Set down exactly the lines below between the line holding "Screen dimensions: 1212x801" and the line holding "Task: Click the Assign Token Values icon", inclusive; no other line belongs in the answer.

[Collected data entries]

□ □ □ □ □

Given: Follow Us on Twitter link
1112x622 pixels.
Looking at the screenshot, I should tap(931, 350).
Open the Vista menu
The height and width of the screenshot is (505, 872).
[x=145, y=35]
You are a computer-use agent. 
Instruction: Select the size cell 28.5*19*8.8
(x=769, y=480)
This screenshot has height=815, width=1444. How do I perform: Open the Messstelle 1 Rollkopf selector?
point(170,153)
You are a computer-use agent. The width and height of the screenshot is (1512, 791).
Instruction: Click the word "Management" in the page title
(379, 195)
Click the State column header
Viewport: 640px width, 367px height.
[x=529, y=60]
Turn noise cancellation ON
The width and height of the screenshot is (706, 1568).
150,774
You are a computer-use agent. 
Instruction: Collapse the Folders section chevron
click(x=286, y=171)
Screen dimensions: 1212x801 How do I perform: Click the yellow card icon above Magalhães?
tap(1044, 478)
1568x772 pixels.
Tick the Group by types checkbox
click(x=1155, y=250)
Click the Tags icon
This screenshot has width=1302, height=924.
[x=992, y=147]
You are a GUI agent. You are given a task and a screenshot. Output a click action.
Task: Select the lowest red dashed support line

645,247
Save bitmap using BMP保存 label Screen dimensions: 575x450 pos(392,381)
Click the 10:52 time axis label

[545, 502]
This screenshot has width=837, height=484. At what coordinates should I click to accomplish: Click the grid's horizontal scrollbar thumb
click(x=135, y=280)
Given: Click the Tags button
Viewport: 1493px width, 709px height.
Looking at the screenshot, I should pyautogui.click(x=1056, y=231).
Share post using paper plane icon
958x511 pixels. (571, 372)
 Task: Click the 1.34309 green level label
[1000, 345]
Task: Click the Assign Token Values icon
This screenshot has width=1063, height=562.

□ □ □ □ □

**Task solution:**
Screen dimensions: 1212x801 How do I perform: Click the yellow card icon above Magalhães?
tap(1044, 478)
1568x772 pixels.
Tick the Group by types checkbox
click(x=1155, y=250)
Click the Tags icon
This screenshot has width=1302, height=924.
[x=992, y=147]
You are a GUI agent. You are given a task and a screenshot. Output a click action.
Task: Select the lowest red dashed support line

645,247
Save bitmap using BMP保存 label Screen dimensions: 575x450 pos(392,381)
Click the 10:52 time axis label

[545, 502]
This screenshot has width=837, height=484. At what coordinates should I click to accomplish: Click the grid's horizontal scrollbar thumb
click(x=135, y=280)
Given: Click the Tags button
Viewport: 1493px width, 709px height.
Looking at the screenshot, I should pyautogui.click(x=1056, y=231).
Share post using paper plane icon
958x511 pixels. (571, 372)
 Task: Click the 1.34309 green level label
[1000, 345]
Task: Click the Assign Token Values icon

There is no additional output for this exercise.